Date: Thu, 6 Aug 92 08:39:30 -0400

(Alan Jeffrey and Edmund Robinson give a characterization of regular subobjects
in the category of consistently complete cpos and strict, join-preserving maps,
and ask whether this result or similar ones are known in the community.)

In my papers:

``Compositional Relational Semantics for Indeterminate Dataflow Networks,''
Proceedings of Summer Conference on Category Theory and Computer Science,
Manchester, U.K., September, 1989, Springer LNCS 389, pp. 52-74.

``Connections Between a Concrete and an Abstract Model of Concurrent Systems,''
Proceedings of Fifth Conference on Mathematical Foundations of Program
Semantics, New Orleans, LA, Springer LNCS 442, pp. 53-79, March, 1989.
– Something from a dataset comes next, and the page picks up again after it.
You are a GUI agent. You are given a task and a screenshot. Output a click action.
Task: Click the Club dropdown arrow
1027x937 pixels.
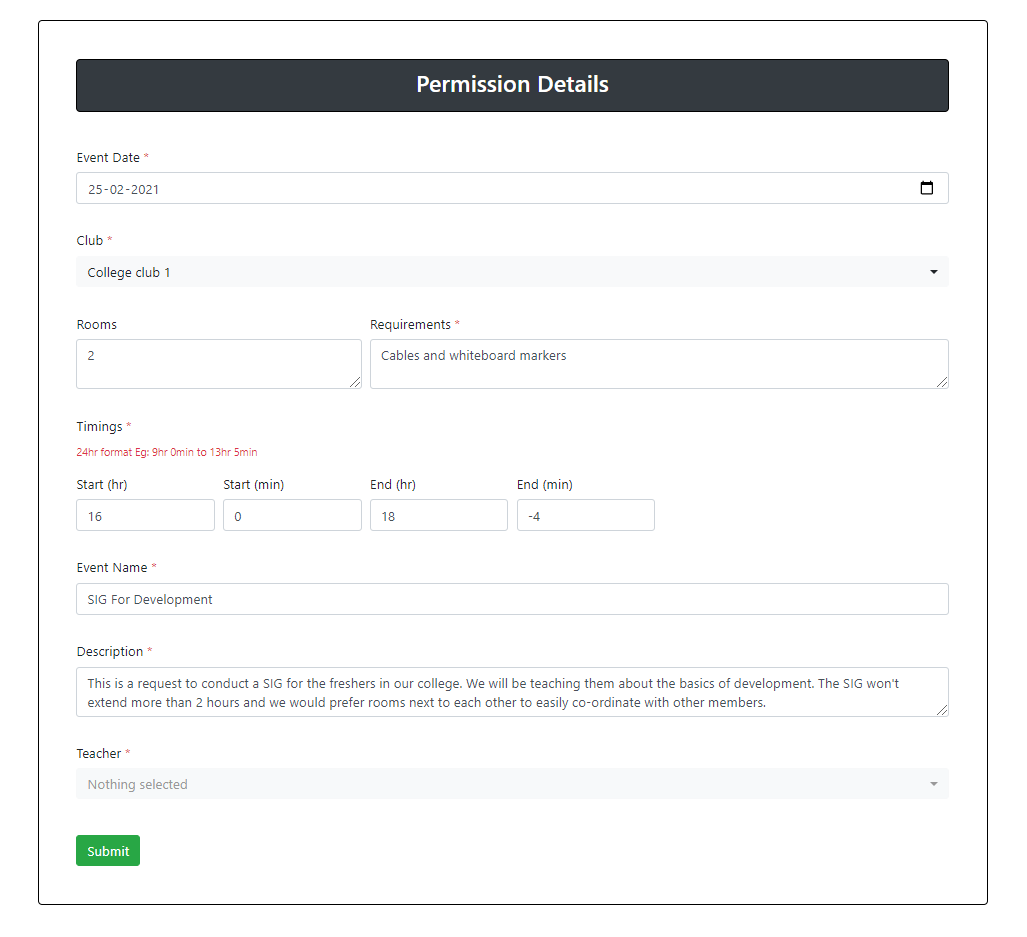coord(933,272)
I showed the completeness of the subcategory of your CCCPO that
consists of the ``conflict event domains,'' which are finitary, algebraic,
consistently complete cpos that have some additional properties pertaining
to prime (covering) intervals.  The morphisms are strict,
consistent-join-preserving maps that in addition preserve finite joins of
prime intervals.  From the construction for equalizers given there, it is
clear that regular subobjects have the properties you state.  Moreover,
a subobject satisfying these properties has a right adjoint with identity unit,
hence every regular subobject is a split coreflexive.  (I get the impression
>from your posting that this is part of what is of interest to you.)

This is the first time I have heard of anyone else being interested in
categories of strict, consistent-join-preserving maps, and I am eager to hear
about anything else you find out.

							- Gene Stark